_Stated exercise_
Copy every line of the records below verbatim, leaving out the pictures.

_Material for this exercise_
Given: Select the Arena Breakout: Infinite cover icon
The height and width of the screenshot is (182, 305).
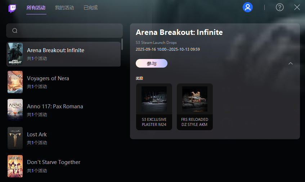Looking at the screenshot, I should click(15, 54).
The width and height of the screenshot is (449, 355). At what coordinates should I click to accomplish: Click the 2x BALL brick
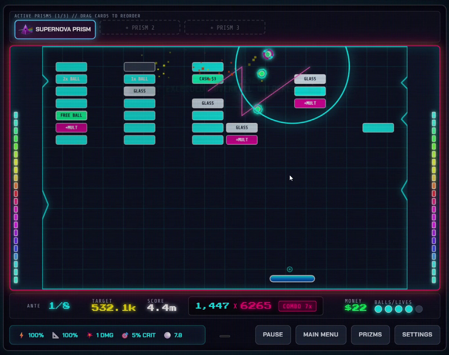pos(71,79)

_Exercise answer_
Given: Select the Arena Breakout: Infinite cover icon
The height and width of the screenshot is (182, 305).
Looking at the screenshot, I should click(15, 54).
The width and height of the screenshot is (449, 355). At what coordinates should I click to accomplish: Click the 2x BALL brick
pos(71,79)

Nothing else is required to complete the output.